URL Design
What is URL Design
When designing a website the first thing you should do is think about the URLs. How will the URL paths be laid out? What extension will the pages have .html, .php, .do, .pl or no extension?
It's something that's easily overlooked and quite often it's something that evolves. But if you don't plan your URL stucture in the beginning, you'll probably end up changing the URL structure later on. Changing URLs after a website goes live always causes problems. Sites that link to yours will contain broken links, anyone who has bookmarked pages on your site will find the bookmarks are invalid, search engines will index pages that no longer exist and it might have a negative effect on your search engine rankings.
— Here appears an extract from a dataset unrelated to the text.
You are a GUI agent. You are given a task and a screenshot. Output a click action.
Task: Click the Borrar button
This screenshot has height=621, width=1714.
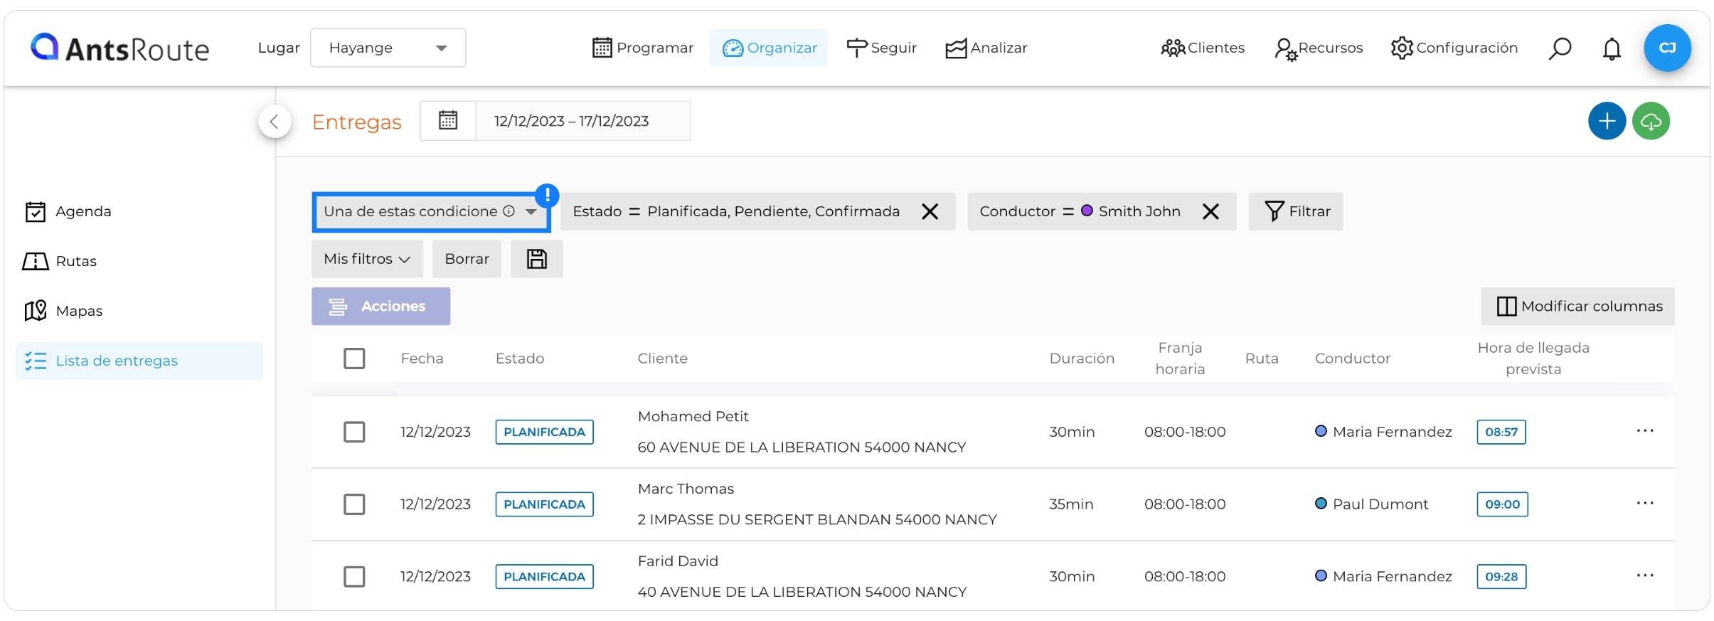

Of course, you could use mod_rewrite to redirect old URLs to new URLs, but managing lots of redirects can be complex and messy, and there will come a point when old redirects will need to be deleted - which once again may cause broken links.
Designing URLs
So, what extension should your pages have. Usually you want to avoid tying your website to a particular technology. A URL that ends in .php will make it hard if you want to migrate your website to ASP. Using .html is one of the safer extensions as no matter what technology your website uses, all pages would usually be generating HTML. But the best option is not to have any extensions. This also hides the technology that your website uses - which is good for security.
Also think about the domain name and sub domains. You don't have to use a www sub domain, but people are familiar with websites beginning with www so it's a good idea to follow the tradition - at least for your homepage.
Next, think about the URL path structure. What structure will logically divide your site and allow for future expansion.
Newer web technologies like Ruby On Rails do a lot of the hard work of URL design for you. But you still need to plan your URL structure before your start!
Dynamic Pages
Dynamically generated pages may take parameters, like an article or knowledge base ID. In this situation you could use Apache's mod_rewrite engine to convert page names into URL parameters. This hides the URL parameters from the user - they only see a clean URL. The mod_rewrite engine can convert the last path element into a URL parameter of the previous path element.
For example, the user will see
http://www.example.com/articles/mod_rewrite
But on the server the request gets transformed into
http://www.example.com/script.pl?article=mod_rewrite
Key Points
Here are a few points to remember when designing URLs:
- Use the www sub domain, at least for your homepage anyway. For example, use www.example.com rather than example.com.
- Domain names are lower case, so be consistent and make the whole of your URLs lower case.
- Make URLs readable. Use relevant words rather than abstract codes or numbers. A meaningful URL is more descriptive and easier to remember.
- Make your URLs shorter rather than longer (but not at the expense of readability). A short URL is easier to remember and easier to type.
- Avoid special characters other than hyphens or underscores in your URLs. Spaces and some other special characters get converted into hex values. For example, spaces become %20, which looks messy.
- Paths that contain /cgi-bin/ never look good. Scripts don't need to be in the cgi-bin directory, and besides you can always create another scriptalias folder to put your scripts in, or you can use mod_rewrite rules to hide it.